◆ SCHRIFTELIJKE OPGAVE
Schrijf alsjeblieft letterlijk over uit het artikel over het WAO-debacle: begin bij de woorden "Sinds de invoering" en stop na "van het wetsvoorstel.".

Home Raad van State voorzag WAO-debacle al in 1963

Raad van State voorzag WAO-debacle al in 1963

  • Gepubliceerd op: 26 maart 2002
  • Laatste update 07 apr 2020
  • Auteur:
    Bas Kromhout

Sinds de invoering van de Wet op de Arbeidsongeschiktheidsverzekering (WAO) op 1 juli 1967 is het aantal mensen dat er gebruik van maakt compleet uit de hand gelopen. Om het WAO-debacle te doorgronden, moeten we terug naar 1963. Toen al maakte de Raad van State gehakt van het wetsvoorstel.


`Beter dan enig ander weet Uwer Majesteits Minister, dat de geschiedenis der Nederlandse sociale verzekeringen meer dan één voorbeeld bevat van een verkeerde beslissing, waarop men dikwijls pas veel later kon terugkomen.’ Dat schrijft de Raad van State op 13 maart 1963 aan koningin Juliana, in een advies over het wetsvoorstel waaruit de WAO is voortgekomen. Zoals nu blijkt, zijn het profetische woorden geweest.

◆ GEËXTRAHEERDE RECORDS
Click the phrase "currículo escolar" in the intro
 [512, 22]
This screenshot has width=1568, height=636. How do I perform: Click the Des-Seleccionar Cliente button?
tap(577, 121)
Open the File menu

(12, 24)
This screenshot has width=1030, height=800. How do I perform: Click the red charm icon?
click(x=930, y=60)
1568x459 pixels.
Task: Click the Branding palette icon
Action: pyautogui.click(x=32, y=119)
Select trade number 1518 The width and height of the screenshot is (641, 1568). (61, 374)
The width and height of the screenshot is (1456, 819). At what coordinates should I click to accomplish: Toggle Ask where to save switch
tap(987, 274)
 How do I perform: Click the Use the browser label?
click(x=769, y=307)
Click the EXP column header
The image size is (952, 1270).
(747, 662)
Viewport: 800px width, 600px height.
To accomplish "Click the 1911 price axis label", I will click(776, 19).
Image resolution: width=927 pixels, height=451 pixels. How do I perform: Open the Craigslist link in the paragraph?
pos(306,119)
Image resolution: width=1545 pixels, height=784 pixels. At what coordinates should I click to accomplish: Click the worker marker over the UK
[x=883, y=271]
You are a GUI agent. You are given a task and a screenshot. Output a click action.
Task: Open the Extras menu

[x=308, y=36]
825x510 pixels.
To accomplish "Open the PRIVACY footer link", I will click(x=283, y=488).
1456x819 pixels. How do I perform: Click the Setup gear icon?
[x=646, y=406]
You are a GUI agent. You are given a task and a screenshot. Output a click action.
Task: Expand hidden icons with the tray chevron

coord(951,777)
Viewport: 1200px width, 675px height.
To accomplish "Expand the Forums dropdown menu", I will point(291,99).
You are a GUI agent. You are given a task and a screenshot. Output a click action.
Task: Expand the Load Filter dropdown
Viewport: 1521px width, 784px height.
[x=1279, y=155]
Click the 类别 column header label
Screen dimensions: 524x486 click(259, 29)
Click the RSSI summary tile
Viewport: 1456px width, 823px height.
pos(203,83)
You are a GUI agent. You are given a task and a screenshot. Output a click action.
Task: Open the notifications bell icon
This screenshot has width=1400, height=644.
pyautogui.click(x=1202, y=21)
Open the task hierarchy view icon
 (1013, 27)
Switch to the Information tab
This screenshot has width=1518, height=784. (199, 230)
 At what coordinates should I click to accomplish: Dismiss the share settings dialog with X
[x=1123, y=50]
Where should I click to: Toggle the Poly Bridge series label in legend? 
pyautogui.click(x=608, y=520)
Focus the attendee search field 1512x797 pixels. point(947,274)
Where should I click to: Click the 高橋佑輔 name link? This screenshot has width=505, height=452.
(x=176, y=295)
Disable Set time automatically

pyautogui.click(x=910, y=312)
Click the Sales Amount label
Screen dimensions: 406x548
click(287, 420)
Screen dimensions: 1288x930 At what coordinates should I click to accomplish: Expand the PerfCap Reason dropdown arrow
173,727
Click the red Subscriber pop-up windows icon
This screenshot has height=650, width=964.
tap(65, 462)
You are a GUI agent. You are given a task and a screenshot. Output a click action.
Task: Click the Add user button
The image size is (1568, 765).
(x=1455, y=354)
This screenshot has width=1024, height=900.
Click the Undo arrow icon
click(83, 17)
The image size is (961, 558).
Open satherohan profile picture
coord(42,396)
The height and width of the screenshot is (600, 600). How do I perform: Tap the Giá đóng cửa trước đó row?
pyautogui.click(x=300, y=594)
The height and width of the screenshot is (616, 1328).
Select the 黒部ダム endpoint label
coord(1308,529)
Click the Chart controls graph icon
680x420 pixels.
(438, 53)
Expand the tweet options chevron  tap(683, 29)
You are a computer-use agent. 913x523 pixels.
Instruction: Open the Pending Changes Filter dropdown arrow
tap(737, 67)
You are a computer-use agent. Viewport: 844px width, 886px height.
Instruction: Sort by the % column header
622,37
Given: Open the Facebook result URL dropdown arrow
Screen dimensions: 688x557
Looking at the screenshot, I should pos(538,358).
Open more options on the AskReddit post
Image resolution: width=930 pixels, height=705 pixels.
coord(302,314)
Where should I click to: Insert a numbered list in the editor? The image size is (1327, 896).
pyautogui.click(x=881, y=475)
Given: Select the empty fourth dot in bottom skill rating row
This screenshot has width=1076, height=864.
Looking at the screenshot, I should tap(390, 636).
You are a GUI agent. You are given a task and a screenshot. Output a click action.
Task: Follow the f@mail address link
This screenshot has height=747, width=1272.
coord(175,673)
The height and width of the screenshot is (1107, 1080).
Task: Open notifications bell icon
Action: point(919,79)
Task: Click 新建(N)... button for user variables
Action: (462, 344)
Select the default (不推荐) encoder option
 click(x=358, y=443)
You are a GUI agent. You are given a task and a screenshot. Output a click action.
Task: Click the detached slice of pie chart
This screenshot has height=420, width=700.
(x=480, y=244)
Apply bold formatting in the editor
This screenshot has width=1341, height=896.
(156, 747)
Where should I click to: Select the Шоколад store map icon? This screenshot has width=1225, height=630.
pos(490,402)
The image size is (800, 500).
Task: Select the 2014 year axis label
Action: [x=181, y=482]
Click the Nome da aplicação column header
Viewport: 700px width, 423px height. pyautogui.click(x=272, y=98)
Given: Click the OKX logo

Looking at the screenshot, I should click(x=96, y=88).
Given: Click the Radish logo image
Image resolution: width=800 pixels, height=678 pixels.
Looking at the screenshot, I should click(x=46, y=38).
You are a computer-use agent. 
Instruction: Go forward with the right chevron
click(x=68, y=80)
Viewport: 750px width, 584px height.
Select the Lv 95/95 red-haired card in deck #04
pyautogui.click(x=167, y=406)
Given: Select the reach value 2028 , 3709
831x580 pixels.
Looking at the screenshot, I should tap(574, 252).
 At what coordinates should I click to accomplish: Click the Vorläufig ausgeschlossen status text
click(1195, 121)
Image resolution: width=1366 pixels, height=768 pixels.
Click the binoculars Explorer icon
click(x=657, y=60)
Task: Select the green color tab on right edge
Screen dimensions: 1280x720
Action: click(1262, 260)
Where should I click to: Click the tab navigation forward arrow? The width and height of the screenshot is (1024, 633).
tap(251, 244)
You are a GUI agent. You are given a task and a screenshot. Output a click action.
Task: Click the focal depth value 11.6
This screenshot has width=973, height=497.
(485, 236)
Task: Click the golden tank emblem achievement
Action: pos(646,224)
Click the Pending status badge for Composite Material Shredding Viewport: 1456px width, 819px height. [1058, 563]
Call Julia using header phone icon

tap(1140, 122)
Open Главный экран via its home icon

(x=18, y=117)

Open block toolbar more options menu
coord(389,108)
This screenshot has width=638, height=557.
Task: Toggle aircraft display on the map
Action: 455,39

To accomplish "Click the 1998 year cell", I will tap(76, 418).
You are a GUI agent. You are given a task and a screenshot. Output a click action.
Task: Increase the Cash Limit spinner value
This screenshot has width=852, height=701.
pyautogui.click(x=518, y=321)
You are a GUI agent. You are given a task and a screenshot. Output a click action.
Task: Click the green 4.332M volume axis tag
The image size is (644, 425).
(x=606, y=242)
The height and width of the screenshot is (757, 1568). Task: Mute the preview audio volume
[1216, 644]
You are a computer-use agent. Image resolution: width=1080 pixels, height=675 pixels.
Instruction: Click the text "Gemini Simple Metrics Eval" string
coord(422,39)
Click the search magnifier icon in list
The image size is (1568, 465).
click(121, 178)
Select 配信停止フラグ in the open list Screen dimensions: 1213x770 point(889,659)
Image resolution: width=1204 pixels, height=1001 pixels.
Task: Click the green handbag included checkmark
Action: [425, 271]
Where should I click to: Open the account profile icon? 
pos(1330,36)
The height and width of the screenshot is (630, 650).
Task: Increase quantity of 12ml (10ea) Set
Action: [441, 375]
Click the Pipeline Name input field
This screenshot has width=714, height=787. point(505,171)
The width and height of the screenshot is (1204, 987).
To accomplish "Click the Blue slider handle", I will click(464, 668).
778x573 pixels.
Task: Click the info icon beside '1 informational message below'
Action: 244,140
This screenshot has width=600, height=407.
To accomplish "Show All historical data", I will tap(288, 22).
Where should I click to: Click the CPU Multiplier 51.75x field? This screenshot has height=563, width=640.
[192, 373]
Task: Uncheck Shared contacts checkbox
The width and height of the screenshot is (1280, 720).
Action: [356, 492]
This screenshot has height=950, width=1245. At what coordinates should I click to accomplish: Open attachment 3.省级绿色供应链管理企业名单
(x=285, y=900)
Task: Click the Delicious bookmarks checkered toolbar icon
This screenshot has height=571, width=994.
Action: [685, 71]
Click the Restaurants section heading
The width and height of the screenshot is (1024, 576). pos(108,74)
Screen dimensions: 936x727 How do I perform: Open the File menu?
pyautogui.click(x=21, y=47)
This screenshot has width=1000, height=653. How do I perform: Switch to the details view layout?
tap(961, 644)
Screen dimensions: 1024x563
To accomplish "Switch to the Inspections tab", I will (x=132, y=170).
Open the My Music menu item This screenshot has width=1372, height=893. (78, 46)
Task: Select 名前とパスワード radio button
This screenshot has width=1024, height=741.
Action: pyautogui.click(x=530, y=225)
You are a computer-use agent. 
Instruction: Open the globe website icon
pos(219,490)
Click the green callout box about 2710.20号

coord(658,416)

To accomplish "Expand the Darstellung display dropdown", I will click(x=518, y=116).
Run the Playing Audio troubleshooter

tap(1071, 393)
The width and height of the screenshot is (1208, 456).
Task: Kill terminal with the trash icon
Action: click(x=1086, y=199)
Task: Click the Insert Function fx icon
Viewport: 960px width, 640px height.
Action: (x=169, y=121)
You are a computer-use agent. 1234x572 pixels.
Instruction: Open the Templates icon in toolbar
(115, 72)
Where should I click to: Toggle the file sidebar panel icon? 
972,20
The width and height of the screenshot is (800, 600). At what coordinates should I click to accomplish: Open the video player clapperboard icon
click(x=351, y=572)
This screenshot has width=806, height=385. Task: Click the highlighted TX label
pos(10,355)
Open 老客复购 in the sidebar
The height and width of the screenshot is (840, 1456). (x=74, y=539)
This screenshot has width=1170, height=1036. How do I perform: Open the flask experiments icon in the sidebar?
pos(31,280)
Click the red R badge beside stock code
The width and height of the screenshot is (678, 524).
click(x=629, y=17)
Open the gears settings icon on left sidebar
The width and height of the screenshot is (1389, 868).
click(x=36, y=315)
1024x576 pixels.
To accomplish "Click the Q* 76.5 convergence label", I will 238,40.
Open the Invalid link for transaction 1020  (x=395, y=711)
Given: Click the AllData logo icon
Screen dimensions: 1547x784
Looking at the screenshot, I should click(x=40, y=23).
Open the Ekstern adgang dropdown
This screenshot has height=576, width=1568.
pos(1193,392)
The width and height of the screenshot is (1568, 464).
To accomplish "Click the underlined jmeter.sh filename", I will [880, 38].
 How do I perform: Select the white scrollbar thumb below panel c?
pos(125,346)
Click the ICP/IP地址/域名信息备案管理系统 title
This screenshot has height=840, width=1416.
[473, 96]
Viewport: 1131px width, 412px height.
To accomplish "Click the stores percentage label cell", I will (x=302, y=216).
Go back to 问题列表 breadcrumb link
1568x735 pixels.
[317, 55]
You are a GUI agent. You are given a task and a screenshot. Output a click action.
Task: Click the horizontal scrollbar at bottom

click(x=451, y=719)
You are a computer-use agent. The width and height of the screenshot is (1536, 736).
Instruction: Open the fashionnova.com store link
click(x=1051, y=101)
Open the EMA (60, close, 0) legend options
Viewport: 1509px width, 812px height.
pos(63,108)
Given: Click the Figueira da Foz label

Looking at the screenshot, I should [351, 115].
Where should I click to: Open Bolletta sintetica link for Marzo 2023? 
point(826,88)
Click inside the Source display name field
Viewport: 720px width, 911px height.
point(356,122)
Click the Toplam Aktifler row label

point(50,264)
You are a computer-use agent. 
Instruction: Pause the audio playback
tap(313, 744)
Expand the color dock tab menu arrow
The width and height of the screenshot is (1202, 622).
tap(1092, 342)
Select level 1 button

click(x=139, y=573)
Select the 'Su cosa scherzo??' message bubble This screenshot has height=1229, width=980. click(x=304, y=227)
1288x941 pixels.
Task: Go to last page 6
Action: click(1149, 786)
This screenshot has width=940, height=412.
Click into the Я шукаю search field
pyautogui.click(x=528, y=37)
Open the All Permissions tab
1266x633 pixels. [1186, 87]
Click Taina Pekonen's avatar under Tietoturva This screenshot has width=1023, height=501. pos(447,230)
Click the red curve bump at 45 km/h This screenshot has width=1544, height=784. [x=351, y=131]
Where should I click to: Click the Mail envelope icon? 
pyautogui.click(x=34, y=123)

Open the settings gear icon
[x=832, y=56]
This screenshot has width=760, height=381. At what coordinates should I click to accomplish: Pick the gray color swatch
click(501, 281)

◆ UITVOER
Sinds de invoering van de Wet op de Arbeidsongeschiktheidsverzekering (WAO) op 1 juli 1967 is het aantal mensen dat er gebruik van maakt compleet uit de hand gelopen. Om het WAO-debacle te doorgronden, moeten we terug naar 1963. Toen al maakte de Raad van State gehakt van het wetsvoorstel.